- **WHAT NEEDS TO BE DONE**: Reproduce the section of the listing that begins at the line containing "Screen dimensions: 1100x700" and finishes at the line containing "The height and width of the screenshot is (487, 610).". Include both end lines and nothing beyond them.

----------------------------------------

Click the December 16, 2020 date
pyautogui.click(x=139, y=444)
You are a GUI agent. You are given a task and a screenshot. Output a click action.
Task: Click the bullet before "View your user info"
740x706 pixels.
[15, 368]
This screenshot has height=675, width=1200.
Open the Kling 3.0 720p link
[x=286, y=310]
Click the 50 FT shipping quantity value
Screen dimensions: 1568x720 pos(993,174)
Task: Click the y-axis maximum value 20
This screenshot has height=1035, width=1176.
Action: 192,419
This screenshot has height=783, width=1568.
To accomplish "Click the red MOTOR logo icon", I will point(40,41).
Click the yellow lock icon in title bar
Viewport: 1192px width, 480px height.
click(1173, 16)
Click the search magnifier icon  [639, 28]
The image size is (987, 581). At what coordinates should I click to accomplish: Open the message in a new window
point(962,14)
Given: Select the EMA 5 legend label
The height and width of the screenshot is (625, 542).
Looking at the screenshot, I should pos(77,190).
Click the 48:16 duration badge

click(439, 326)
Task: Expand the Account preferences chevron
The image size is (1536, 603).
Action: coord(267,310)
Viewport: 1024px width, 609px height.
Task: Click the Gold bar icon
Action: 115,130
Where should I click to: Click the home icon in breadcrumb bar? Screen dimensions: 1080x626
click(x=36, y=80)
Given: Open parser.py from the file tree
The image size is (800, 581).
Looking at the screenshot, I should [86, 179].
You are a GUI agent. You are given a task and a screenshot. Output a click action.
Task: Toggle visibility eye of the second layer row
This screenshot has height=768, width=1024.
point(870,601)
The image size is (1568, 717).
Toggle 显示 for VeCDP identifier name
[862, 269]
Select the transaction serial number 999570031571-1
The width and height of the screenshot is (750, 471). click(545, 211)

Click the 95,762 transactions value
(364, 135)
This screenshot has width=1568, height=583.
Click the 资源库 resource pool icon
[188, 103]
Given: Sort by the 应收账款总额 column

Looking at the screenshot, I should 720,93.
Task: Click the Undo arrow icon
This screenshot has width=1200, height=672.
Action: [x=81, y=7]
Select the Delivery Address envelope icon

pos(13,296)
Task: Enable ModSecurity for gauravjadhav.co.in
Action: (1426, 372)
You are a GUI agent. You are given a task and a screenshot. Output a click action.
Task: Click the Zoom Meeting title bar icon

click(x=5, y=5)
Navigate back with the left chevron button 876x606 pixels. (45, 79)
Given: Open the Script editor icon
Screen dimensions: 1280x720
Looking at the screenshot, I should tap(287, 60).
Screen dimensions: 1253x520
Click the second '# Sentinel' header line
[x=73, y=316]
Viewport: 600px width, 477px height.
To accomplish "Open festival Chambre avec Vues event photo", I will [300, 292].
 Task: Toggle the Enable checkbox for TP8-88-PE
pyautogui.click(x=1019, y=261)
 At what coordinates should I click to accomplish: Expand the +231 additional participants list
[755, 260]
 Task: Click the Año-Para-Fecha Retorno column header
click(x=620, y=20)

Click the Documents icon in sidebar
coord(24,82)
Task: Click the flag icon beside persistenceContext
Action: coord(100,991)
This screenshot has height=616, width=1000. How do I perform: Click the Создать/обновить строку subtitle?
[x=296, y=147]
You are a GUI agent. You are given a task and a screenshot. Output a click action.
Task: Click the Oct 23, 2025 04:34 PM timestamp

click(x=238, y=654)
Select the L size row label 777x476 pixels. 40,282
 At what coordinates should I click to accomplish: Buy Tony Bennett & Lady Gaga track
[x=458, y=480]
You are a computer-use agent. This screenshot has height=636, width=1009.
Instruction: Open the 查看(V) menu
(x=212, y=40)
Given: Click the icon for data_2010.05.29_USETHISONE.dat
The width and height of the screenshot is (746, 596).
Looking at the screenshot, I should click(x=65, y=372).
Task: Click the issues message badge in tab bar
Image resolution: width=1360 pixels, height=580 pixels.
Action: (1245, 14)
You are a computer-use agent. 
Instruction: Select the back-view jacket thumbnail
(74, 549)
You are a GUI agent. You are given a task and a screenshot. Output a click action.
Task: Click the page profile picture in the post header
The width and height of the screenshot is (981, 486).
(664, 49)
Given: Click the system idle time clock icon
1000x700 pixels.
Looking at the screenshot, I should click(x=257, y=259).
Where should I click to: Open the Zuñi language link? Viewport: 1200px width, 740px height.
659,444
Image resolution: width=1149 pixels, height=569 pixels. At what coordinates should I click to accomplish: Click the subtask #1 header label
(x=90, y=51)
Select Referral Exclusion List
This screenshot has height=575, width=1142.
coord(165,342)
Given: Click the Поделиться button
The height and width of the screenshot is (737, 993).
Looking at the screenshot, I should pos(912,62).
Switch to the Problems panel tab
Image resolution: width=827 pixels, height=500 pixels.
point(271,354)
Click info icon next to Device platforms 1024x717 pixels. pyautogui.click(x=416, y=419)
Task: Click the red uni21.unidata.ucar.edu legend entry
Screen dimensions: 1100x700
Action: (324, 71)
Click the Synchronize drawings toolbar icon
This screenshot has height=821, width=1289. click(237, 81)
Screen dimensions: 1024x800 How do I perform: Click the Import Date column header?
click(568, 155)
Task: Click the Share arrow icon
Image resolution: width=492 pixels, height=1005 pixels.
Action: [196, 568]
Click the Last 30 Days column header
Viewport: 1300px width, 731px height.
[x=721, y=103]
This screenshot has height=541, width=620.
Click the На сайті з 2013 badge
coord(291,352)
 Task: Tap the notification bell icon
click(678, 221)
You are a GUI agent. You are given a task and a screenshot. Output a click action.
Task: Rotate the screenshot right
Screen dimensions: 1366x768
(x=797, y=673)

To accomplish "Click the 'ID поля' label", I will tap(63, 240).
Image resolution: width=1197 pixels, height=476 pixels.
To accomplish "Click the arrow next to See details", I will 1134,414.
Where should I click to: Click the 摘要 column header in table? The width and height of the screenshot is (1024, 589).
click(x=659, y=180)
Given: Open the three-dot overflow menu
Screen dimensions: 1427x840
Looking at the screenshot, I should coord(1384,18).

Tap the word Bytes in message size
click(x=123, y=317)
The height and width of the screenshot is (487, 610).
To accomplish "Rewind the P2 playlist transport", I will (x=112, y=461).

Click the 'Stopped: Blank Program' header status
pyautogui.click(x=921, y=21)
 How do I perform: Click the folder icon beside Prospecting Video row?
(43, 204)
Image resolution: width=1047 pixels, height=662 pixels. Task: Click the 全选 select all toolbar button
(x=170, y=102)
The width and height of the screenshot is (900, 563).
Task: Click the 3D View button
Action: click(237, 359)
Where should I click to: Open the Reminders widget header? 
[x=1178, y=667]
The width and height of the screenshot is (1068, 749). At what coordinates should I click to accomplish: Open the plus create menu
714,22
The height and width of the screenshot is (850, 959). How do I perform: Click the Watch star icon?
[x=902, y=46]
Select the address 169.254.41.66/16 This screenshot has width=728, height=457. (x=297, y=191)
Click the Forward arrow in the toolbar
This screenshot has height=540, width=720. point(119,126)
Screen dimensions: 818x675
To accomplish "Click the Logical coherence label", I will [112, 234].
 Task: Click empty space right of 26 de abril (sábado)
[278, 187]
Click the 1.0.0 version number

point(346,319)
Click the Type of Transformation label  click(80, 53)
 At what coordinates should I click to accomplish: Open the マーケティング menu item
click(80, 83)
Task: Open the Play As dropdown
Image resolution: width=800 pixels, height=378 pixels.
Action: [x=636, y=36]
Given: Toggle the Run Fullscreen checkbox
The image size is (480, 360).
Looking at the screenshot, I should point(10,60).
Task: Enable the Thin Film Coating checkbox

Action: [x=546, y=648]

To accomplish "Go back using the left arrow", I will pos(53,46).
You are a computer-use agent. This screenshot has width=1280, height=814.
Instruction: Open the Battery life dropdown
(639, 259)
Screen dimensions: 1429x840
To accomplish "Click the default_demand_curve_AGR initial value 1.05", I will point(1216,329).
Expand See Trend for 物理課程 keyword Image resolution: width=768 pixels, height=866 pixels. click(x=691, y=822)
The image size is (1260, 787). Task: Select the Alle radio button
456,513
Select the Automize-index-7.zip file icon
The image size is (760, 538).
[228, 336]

----------------------------------------

- **REPLY**:
Screen dimensions: 1100x700
Action: (324, 71)
Click the Synchronize drawings toolbar icon
This screenshot has height=821, width=1289. click(237, 81)
Screen dimensions: 1024x800 How do I perform: Click the Import Date column header?
click(568, 155)
Task: Click the Share arrow icon
Image resolution: width=492 pixels, height=1005 pixels.
Action: [196, 568]
Click the Last 30 Days column header
Viewport: 1300px width, 731px height.
[x=721, y=103]
This screenshot has height=541, width=620.
Click the На сайті з 2013 badge
coord(291,352)
 Task: Tap the notification bell icon
click(678, 221)
You are a GUI agent. You are given a task and a screenshot. Output a click action.
Task: Rotate the screenshot right
Screen dimensions: 1366x768
(x=797, y=673)

To accomplish "Click the 'ID поля' label", I will tap(63, 240).
Image resolution: width=1197 pixels, height=476 pixels.
To accomplish "Click the arrow next to See details", I will 1134,414.
Where should I click to: Click the 摘要 column header in table? The width and height of the screenshot is (1024, 589).
click(x=659, y=180)
Given: Open the three-dot overflow menu
Screen dimensions: 1427x840
Looking at the screenshot, I should coord(1384,18).

Tap the word Bytes in message size
click(x=123, y=317)
The height and width of the screenshot is (487, 610).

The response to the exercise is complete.